Are you back from your summer break and want to catch up on country risks?
7 significant changes occurred: 2 upgrades (Greece, Myanmar) and 5 downgrades (Turkey, Sri Lanka, Argentina, Iran, Nicaragua). Time has flown by since the end of Q2-2018 (30.06.18) when most of the large trade credit insurer reviewed their country risk grading, but upgrades and downgrades still occur and if you are using credit insurance you might have noted an impact of recent economic changes to your credit limit portfolio.
- Greece (G-Grade: from 7.5 to 6.25). This significant improvement + 1.25 reflects the return to a positive GDP trend. Since 2015 and 2016 were negative (-0.3% and -0.2%), 2017 has reached +1.4% and 2018 is expected to reach +2.0% according to IMF economic research department. Strong domestic demand, improving labour market and tourism are the engines leading the upturn, allowing the country to meet its debt payments. In a nutshell, the economy is improving but still fragile.

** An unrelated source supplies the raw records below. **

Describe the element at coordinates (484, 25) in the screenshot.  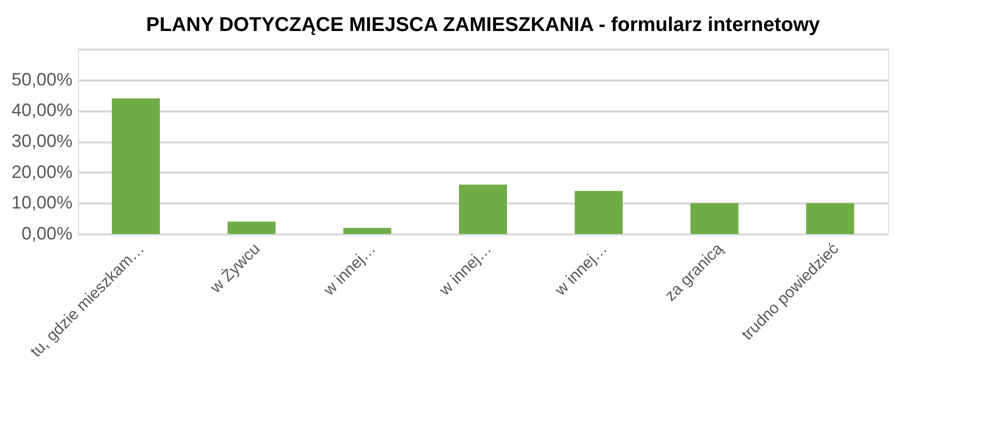
I see `chart-title: PLANY DOTYCZĄCE MIEJSCA ZAMIESZKANIA - formularz internetowy` at that location.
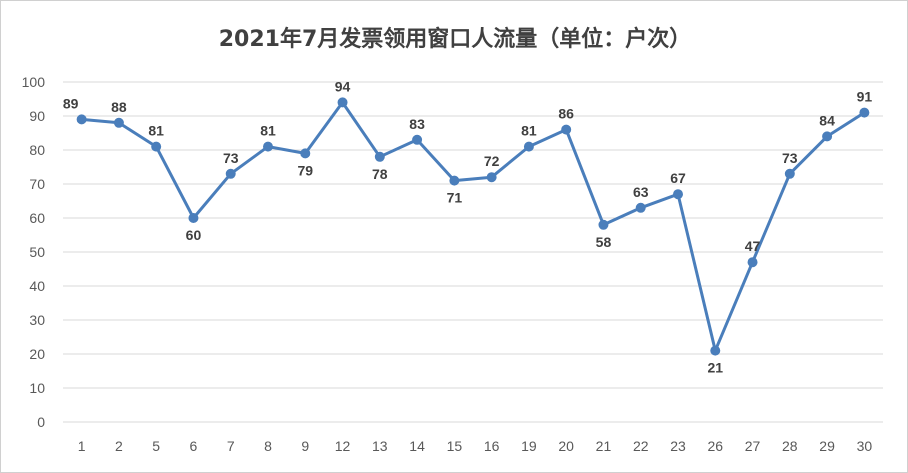 This screenshot has width=908, height=473. What do you see at coordinates (343, 446) in the screenshot?
I see `x-tick-label: 12` at bounding box center [343, 446].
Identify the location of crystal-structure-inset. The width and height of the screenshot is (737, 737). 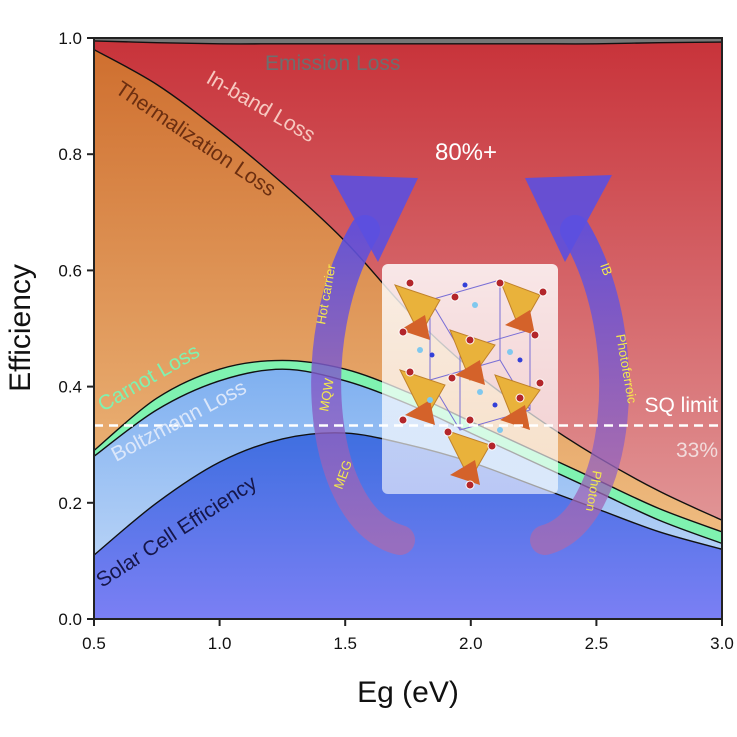
(470, 379).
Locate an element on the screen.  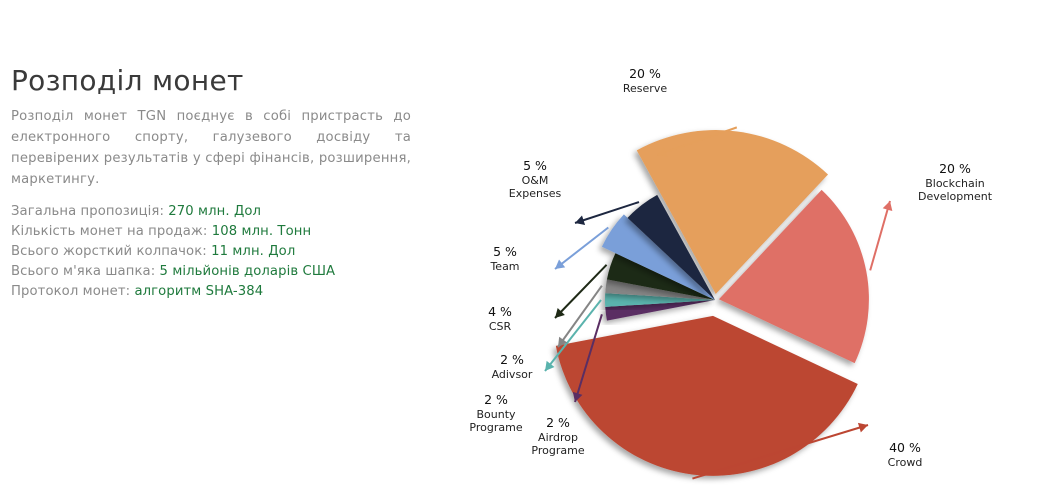
fact-total-supply: Загальна пропозиція: 270 млн. Дол is located at coordinates (211, 212).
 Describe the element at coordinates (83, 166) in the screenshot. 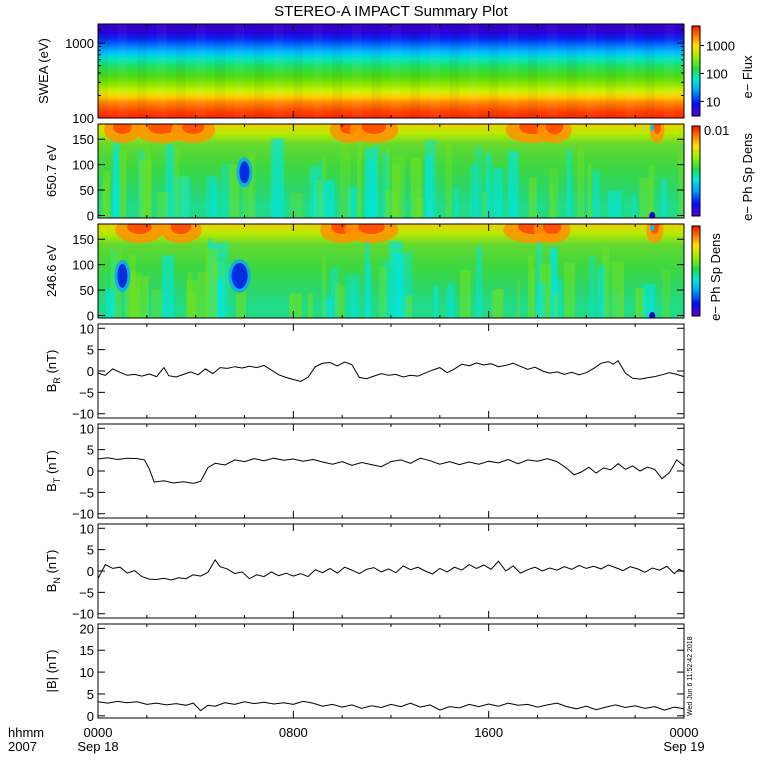

I see `y-tick-label: 100` at that location.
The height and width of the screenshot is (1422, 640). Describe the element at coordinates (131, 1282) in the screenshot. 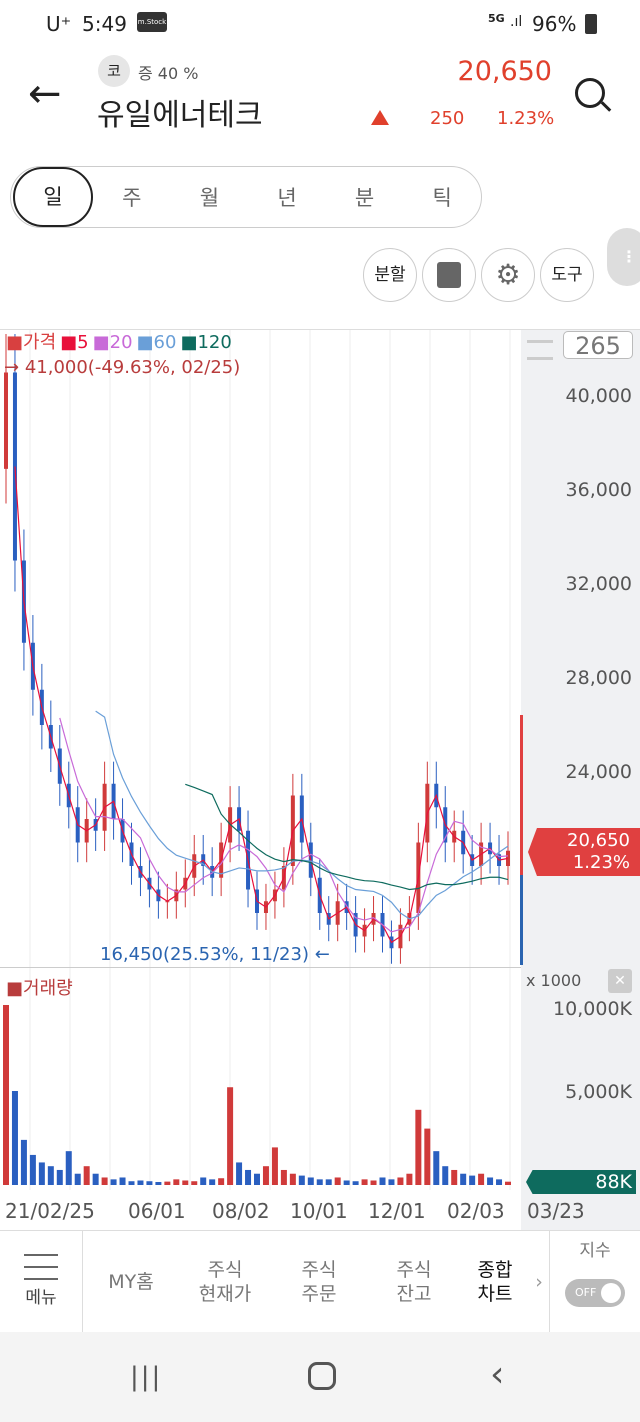

I see `nav-my-home: MY홈` at that location.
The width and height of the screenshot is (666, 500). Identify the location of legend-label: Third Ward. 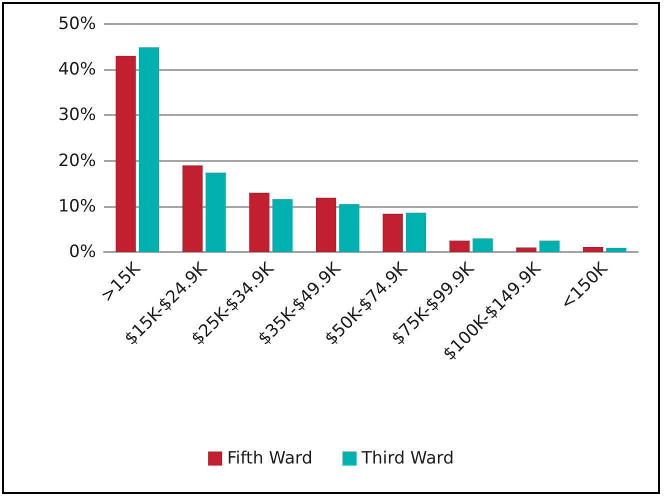
(407, 458).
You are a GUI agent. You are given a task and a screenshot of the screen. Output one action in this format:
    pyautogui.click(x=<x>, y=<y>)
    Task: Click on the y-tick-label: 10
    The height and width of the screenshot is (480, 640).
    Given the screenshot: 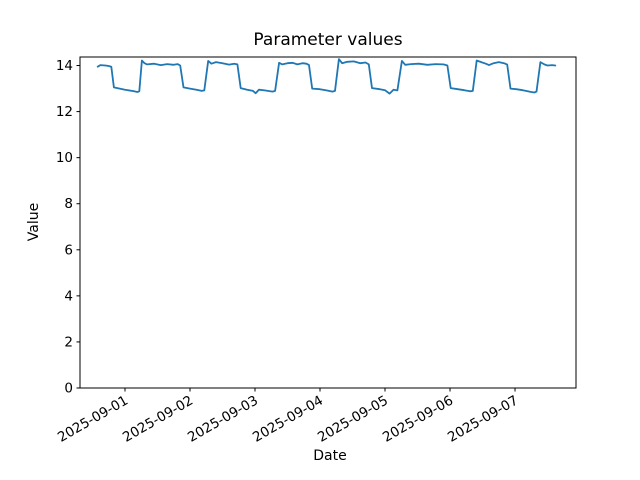 What is the action you would take?
    pyautogui.click(x=64, y=158)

- Turkey (G-Grade: from 6 to 6.75). The strong depreciation of the lira could plunge the economy into a recession. Higher financing costs for companies together with higher costs for imported goods will affect many sectors and inflation will influence domestic consumption. Under the surface, the destabilised current account balance (- 5.4% of GDP according to IMF) and a high short-term debt, reveals the lack of resilience of the Turkish economy. This assessment relies on the insurers’ positions as of 30.06.18 and it is highly possible that the next G-Grade for Turkey (as of 30.09.18) will reveal a new downgrade because the credit insurers are being very cautious about risk at the present time.
- Sri Lanka (G-Grade: from 6 to 6.75): GDP Growth has decelerated sharply over the past years (5.0 in 2015, 4.5 in 2016 and 3.1 in 2017 according to IMF); depreciation of the Sri Lankan rupee and continuing ethnic tensions are the main risk of the degradation of the country risk situation.